▶ Records for this exercise:
+ + + + +
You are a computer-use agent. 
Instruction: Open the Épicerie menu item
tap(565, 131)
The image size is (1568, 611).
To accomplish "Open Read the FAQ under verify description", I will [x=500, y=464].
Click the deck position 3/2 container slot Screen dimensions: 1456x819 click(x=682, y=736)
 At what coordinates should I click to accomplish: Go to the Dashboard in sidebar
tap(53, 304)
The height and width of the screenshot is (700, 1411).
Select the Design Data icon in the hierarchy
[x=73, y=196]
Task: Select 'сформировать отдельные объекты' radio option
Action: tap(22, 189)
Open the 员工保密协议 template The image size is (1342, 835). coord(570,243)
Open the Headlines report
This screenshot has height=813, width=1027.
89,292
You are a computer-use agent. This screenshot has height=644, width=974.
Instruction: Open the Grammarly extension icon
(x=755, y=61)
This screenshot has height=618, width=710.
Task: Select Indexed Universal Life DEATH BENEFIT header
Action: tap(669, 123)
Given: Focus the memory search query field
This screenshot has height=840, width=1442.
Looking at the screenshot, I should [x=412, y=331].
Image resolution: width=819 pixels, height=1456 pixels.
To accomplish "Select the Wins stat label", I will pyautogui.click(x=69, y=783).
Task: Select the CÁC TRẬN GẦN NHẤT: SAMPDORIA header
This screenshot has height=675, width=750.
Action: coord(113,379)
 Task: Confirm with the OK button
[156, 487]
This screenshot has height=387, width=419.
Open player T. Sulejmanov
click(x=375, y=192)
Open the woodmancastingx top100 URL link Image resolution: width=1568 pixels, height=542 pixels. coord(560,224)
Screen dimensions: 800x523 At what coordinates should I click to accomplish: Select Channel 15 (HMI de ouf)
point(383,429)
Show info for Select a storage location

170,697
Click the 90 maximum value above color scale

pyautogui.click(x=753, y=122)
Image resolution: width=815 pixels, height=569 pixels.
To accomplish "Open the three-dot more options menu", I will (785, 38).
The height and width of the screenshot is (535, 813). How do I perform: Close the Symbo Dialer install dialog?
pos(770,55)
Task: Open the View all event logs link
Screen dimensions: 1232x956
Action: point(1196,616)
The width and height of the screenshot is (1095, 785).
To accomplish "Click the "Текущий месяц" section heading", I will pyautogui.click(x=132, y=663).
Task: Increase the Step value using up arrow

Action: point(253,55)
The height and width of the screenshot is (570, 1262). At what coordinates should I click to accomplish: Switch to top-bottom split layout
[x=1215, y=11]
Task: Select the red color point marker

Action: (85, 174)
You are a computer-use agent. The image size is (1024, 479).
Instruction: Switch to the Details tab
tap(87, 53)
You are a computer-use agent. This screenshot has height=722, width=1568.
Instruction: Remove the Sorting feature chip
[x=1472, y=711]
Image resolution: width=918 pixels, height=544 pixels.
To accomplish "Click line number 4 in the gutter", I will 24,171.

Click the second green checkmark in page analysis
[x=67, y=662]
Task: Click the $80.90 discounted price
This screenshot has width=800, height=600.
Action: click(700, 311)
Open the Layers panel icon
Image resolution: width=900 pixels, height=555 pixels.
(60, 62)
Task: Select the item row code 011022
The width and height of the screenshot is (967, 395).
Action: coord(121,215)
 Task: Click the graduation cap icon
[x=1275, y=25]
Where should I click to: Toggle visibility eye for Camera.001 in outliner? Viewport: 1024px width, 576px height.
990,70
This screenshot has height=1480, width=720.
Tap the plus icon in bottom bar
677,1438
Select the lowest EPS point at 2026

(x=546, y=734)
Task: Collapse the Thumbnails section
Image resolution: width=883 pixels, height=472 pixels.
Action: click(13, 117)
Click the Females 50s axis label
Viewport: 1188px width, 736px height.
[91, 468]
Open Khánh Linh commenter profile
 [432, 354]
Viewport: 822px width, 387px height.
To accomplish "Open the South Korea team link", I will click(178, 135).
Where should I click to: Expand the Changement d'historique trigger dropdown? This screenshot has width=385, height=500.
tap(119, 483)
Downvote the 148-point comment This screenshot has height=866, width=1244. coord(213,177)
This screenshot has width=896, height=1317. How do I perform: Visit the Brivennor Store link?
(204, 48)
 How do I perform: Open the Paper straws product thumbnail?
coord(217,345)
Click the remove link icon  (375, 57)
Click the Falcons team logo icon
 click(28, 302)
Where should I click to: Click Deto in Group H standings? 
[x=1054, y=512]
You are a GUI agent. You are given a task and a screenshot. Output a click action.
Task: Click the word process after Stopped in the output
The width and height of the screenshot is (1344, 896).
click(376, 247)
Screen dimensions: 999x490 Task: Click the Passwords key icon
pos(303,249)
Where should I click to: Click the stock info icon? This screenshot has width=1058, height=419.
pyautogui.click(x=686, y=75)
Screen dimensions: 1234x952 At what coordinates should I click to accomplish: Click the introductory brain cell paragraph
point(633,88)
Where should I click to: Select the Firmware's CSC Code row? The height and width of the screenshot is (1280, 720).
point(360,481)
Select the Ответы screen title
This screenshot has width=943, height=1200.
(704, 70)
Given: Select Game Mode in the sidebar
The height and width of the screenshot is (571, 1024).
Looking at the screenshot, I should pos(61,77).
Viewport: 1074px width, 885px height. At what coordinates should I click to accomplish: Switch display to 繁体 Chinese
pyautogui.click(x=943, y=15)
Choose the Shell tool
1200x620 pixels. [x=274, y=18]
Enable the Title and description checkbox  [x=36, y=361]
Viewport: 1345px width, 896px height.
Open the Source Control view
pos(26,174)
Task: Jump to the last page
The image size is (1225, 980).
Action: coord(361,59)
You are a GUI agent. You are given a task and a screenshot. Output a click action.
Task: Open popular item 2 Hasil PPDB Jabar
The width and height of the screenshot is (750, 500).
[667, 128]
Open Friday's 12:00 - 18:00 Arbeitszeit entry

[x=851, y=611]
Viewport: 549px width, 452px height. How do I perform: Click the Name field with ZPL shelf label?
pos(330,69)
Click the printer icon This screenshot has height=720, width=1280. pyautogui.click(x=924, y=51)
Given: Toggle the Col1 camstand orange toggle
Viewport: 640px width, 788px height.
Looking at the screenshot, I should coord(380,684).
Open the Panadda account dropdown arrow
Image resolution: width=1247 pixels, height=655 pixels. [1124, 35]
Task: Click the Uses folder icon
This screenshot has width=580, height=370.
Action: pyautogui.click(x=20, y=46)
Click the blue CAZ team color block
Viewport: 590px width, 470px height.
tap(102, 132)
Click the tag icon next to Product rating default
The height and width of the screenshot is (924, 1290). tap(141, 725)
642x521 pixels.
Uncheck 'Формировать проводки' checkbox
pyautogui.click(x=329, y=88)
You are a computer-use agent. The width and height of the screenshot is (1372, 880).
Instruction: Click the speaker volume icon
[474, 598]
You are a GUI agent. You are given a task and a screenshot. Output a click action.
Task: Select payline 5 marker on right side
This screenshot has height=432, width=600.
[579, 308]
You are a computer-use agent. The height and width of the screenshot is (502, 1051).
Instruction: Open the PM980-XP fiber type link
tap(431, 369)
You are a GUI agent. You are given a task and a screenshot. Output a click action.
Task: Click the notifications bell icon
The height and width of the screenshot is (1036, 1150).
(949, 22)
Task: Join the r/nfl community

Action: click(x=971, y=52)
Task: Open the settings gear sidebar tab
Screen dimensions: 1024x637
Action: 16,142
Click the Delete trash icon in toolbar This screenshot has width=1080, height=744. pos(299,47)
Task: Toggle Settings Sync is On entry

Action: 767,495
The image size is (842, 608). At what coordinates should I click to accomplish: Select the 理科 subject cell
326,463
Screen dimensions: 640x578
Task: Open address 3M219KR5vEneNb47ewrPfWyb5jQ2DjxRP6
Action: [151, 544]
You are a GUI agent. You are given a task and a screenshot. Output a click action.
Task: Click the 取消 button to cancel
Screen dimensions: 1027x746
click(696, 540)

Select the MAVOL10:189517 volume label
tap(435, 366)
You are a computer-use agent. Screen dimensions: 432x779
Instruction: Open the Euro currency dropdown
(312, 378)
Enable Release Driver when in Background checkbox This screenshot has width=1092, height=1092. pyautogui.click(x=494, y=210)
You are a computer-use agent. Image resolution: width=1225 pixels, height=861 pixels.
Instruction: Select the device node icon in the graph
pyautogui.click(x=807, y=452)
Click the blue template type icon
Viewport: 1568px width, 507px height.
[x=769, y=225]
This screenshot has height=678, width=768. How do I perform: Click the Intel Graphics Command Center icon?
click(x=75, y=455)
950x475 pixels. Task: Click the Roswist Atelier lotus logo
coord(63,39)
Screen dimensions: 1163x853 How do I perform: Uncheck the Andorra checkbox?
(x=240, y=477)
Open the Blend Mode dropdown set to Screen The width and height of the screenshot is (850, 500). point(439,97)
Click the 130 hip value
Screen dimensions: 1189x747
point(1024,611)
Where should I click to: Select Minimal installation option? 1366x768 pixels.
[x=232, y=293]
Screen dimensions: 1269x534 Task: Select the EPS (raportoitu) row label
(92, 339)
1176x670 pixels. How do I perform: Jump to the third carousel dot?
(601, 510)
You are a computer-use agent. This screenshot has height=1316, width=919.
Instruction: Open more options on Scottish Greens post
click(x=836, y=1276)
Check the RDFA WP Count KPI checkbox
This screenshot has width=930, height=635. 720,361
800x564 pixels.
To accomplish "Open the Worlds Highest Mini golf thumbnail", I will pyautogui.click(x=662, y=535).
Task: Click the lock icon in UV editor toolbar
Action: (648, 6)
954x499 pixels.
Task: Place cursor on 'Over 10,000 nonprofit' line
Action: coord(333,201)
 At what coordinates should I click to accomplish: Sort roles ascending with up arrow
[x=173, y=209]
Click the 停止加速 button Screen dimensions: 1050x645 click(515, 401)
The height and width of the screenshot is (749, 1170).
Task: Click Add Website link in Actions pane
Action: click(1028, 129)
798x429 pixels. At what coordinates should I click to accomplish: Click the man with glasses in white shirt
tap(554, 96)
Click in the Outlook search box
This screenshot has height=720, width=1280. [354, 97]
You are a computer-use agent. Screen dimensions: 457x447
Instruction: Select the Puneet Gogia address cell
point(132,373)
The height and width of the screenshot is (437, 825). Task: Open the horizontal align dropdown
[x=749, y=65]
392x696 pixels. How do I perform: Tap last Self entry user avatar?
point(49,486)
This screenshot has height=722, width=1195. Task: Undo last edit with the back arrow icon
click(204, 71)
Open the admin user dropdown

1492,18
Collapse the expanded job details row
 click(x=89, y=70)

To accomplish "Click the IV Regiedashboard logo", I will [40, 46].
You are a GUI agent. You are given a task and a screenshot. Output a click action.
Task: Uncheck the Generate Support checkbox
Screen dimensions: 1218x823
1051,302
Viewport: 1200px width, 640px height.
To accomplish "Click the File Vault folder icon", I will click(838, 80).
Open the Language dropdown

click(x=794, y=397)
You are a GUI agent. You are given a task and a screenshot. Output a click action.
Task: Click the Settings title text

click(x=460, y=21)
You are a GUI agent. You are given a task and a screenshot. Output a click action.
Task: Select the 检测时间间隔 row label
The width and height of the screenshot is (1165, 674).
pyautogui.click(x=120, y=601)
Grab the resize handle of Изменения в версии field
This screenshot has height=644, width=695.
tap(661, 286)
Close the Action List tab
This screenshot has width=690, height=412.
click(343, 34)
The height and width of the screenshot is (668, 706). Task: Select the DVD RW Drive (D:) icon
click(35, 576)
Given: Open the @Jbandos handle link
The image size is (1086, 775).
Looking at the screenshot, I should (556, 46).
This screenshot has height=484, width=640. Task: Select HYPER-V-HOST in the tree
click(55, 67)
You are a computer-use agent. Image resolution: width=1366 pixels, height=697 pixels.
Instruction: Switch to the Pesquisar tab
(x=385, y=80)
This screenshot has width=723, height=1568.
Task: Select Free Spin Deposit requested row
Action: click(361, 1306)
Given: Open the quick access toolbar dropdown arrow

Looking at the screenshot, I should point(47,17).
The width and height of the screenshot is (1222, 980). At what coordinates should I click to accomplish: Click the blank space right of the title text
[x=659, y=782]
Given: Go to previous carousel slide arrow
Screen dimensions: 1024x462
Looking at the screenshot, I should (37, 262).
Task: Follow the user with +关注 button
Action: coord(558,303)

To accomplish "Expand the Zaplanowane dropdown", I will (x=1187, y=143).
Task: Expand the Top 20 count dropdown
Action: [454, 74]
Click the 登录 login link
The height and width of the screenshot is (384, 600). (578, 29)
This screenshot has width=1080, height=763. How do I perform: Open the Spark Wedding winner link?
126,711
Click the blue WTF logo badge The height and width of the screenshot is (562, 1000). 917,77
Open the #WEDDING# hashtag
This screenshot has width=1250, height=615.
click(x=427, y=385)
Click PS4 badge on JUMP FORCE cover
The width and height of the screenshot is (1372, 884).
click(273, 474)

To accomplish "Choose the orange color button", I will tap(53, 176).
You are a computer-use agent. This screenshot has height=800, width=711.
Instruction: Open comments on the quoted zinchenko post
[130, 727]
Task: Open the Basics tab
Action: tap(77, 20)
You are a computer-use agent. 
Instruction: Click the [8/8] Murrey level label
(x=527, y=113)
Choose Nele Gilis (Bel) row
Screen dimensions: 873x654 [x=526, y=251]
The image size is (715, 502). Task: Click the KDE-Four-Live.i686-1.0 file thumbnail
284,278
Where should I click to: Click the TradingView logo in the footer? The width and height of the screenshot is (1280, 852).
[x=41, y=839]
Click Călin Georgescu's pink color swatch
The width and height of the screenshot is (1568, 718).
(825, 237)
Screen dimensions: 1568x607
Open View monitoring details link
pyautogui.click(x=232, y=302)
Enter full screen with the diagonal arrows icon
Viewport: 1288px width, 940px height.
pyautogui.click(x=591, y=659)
+ + + + +
For the string "Enable", go line by line through the material and copy every line that has it.

▶ Output:
Enable the Title and description checkbox  [x=36, y=361]
Enable Release Driver when in Background checkbox This screenshot has width=1092, height=1092. pyautogui.click(x=494, y=210)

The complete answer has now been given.